Die
Gazette Nr. 8, November 1998:
Texte, die wir nicht verstehen
Der Gang durch das Labyrinth der Tropen, wo die „Worte der Gesunden"
sinnlos und stumm sind, beschreibt ein performatives Gleiten und Verlöschen
der Bedeutungen in temporaler Folge, ein abwechselndes Hallen in der Stille,
das jede identifizierbare Stimme in einem Flüstern auslöscht.

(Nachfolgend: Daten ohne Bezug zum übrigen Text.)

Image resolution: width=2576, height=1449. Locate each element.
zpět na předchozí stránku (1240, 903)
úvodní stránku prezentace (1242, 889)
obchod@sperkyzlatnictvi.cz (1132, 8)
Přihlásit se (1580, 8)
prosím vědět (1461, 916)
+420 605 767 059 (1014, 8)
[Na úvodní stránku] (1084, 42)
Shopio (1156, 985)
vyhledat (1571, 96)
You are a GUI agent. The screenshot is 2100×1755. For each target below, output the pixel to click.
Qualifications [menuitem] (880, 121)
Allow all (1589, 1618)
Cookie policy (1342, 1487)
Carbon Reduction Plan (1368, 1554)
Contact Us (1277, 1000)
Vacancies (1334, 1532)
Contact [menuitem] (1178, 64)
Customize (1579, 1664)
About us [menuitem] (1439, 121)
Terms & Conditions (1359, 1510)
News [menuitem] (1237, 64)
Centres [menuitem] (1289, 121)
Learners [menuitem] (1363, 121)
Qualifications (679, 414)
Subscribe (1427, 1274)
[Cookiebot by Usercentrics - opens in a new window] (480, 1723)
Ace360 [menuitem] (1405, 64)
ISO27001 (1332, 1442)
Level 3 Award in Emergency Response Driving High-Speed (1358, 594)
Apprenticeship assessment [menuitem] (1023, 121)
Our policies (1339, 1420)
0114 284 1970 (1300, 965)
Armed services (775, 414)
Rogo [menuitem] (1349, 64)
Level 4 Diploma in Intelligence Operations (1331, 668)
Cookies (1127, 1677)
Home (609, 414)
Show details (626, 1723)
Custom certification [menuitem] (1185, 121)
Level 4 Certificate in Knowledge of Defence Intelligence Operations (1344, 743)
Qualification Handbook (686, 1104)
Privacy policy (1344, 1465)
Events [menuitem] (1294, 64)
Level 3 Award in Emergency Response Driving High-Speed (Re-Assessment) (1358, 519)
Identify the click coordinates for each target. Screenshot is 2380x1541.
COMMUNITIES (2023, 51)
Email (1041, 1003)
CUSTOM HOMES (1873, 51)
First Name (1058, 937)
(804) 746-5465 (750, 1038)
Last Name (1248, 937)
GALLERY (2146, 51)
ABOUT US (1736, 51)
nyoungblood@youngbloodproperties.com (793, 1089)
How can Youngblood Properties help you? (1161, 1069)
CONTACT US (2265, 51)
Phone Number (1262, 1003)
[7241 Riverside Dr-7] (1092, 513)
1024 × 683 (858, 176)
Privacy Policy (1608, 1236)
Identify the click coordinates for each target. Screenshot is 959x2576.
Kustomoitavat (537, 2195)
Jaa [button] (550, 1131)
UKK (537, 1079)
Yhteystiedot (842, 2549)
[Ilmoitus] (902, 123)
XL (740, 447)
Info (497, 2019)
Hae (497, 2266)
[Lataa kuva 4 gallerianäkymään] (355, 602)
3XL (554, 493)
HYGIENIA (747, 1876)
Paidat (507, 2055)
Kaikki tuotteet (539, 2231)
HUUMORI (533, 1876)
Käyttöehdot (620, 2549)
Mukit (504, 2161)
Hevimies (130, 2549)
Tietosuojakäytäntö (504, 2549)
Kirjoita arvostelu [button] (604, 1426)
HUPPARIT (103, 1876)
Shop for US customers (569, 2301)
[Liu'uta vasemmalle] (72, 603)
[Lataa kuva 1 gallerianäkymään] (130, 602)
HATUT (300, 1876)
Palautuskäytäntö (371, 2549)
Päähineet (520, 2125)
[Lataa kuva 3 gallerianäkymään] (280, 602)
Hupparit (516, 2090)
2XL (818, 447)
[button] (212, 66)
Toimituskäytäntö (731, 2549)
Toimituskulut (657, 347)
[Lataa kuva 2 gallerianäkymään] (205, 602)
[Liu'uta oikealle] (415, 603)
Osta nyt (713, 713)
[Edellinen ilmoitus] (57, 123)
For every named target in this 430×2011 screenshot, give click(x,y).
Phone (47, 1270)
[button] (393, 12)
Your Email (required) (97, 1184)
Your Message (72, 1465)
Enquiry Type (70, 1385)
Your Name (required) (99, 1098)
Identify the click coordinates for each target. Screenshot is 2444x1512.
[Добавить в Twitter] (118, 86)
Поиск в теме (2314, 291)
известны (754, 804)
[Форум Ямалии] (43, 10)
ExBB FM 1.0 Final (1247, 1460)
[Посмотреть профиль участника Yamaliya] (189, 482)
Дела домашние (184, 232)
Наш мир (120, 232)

Die reine differentielle Abfolge, in der Bewegung und Stille alternieren,
vergißt und verausgabt sich selbst. Der Erzähler kann sich die
„stille" Stimme der Frau nicht aneignen, er illustriert nur ihr performatives
Verlöschen. ... Im „Taumeln" und im Schwindel" Veronikas konvertiert
sich das Signifikante in den fleischgewordenen Un-Sinn und in die Heterogenität
des Triebhaften.
[Musils Text] setzt die Umkehrung der Figur der Prosopopöe in
Szene, die Zurücknahme der Stimme und die Defiguration des Gesichts,
die Spaltung und Zerstückelung des phallischen Signifikanten. Die
phallische Gestalt Demeters splittert sich in den Augen Veronikas in Partialobjekte
auf ..., die in verzerrten Propositionen hervortreten und die Heterogenität
des Triebhaften bezeichnen. Die aufeinandergepreßten Lippen des geschlossenen
Mundes markieren „wie ein blutiger Schnitt" die Grenze des Sagbaren im
Geschlecht, als stummes Bild der männlichen Kastrations- und Sprachwunde
geben sie die Unsagbarkeit der sexuellen Differenz zu lesen.
Aus Isolde Schiffmüllers Analyse der „Versuchung der stillen Veronika" von Robert Musil (Sonderheft Merkur, Postmoderne - eine Bilanz)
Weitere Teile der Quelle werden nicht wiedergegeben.